Sukhothai

สวัสดีครับ (sawatdee khrap=hello)
(I’m having fun with the Thai keyboard now that I can write Thai!)

Well, I was lazy (and sick) last weekend so I didn’t do anything then. I’m making up for that now though, because I’ve finally made it to Sukhothai (สุโขทัย), where I’m currently writing from. What is Sukhothai you ask? Well, it was the first capital of the Siamese Kingdom back in the 13th century. Basically, Thailand has had a few capitals in its past. You could say that Chiang Mai was a former capital too, which is true to some extent. It was the capital of the Kingdom of Lanna, a precursor to Siam. Sukhothai preceded Ayutthaya (remember, I was there earlier in the year?). Ancient Sukhothai didn’t last an enormously long time; only a couple of centuries, when the capital was moved to Ayutthaya. So, ancient Sukhothai now lies in ruins and is a Historic Park and World Heritage Site (my 4th of this trip if anyone is keeping track).

Getting to Sukhothai is quite a hike. It’s 7 hours north of Bangkok; about 2/3 of the way to Chiang Mai. I opted to take the bus overnight to get here. It sucks sleeping on buses, but it sure is time efficient! I ended up riding up to Bangkok with some friends from school who were taking the train up to Chiang Mai for the weekend (the train doesn’t pass through Sukhothai). The van ride took much longer than usual for some reason and we decided that as soon as we got there we needed to head to our respective stations. I was heading to the Northern Bus Station (Bangkok has 3 bus stations), which involved taking the Sky Train to the end of the line and then a taxi for several kilometers.

I booked myself a 1st class bus. I figured it was worth the extra money if I wanted to sleep. It was 70 baht more than 2nd class (around 320 total). The bus was leaving at 10:30pm. I was really hungry when I got to the station but it was so late that the food court had closed! So my dinner ended up being a sandwich from 7-Eleven!

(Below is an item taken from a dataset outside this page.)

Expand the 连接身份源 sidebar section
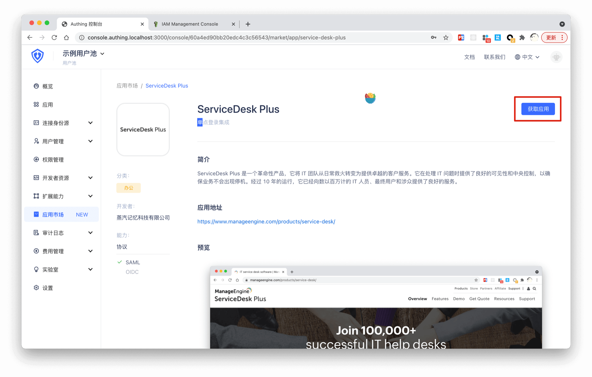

There were around 5 people on the bus, which was great as there was plenty of space to spread out (at least as much as you can on a bus!). The seats reclined really far back, which was nice. They gave us blankets and pillows and a “snack box” that had half a sandwhich, and that’s it. After about 2 hours we stopped at this place that was pretty much a rest stop run by the bus company (which is in turn run by the government) where we got a free meal (which I foolishly declined). Despite the “comforts” of the first class bus, I still couldn’t sleep! I may have dozed for short gaps here and there but that was it.

We got to Sukhothai shortly before 5 am! And what is there to do in Sukhothai at 5am? Not much! I went to this 24 hour mini-mart near the bus station to get a snack and then took a moment to snack a bit and decide what to do. I thought it would be cool to walk into town (the new town that is) and watch the sunrise over the river. Along the way, I passed a lot of really unfriendly dogs who were out and about and would run after me barking and showing off their teeth! The stray dogs are so friendly but these damn territorial dogs who have owners scared the living daylights out of me several times this morning!

I got into the new town just as the sun was preparing to rise and it was a magical time. The street vendors were coming out with their carts that have full kitchens on them. Much like in Vietnam, around 100 Thais were in this park doing Tai-Chi. The monks were going around on their morning alms rounds (most of the monks I see wear sandals, but all these were walking through the city barefoot). It’s interesting to watch people giving the monks their alms…it’s almost ceremonial. They kneel down to do it and afterwards the monks chant a blessing for the alms-giver. It was really nice. I did get to watch the sunrise, though it wasn’t too special today. It’s okay, it was still worth it.

At 6:30am I caught a sawngthaew (which works like a collectivo in Mexico) to the Old City, which is where the Historic Park is located; around 14 kilometers from the New City. I wanted to stay in the old city at a guest house right outside the Historic Park. Once I got there I found the guest house I wanted and got myself a room and then took a well-needed nap! After my nap I showered and finally ate a real meal (for the first time in almost 24 hours), before heading to the Historic Park.

The park is pretty big, comprising of various different sections. The central and main section is within the old city walls. The others surround the city walls. I decided to start with the museum, which showcased a lot of artifacts and artwork found at the site. I was quite glad that I had studied Buddhism and Thai history because that knowledged helped everything in the museum make a lot more sense.

After the museum I headed into the central area of the park. All the ruins are of temples. The biggest and most impressive was Wat Mahathat, which has many different Chedi’s (stupas) and stone Buddha images that were not destroyed like their counterparts in Ayutthaya. The area also contained many smaller temples. Aside from the beauty of the place, it was also really peaceful. At one point I just decided to sit down on the ground in the shade and relax, which was nice because it was really hot today!

By 4pm I was beat and decided to call it a day. I think I’m going to take it easy tonight and rest up from my active day (which was done on little sleep). Tomorrow I’m planning on renting a bycicle to visit some of the outlying sites. I’ll take the bus back to Bangkok tomorrow night.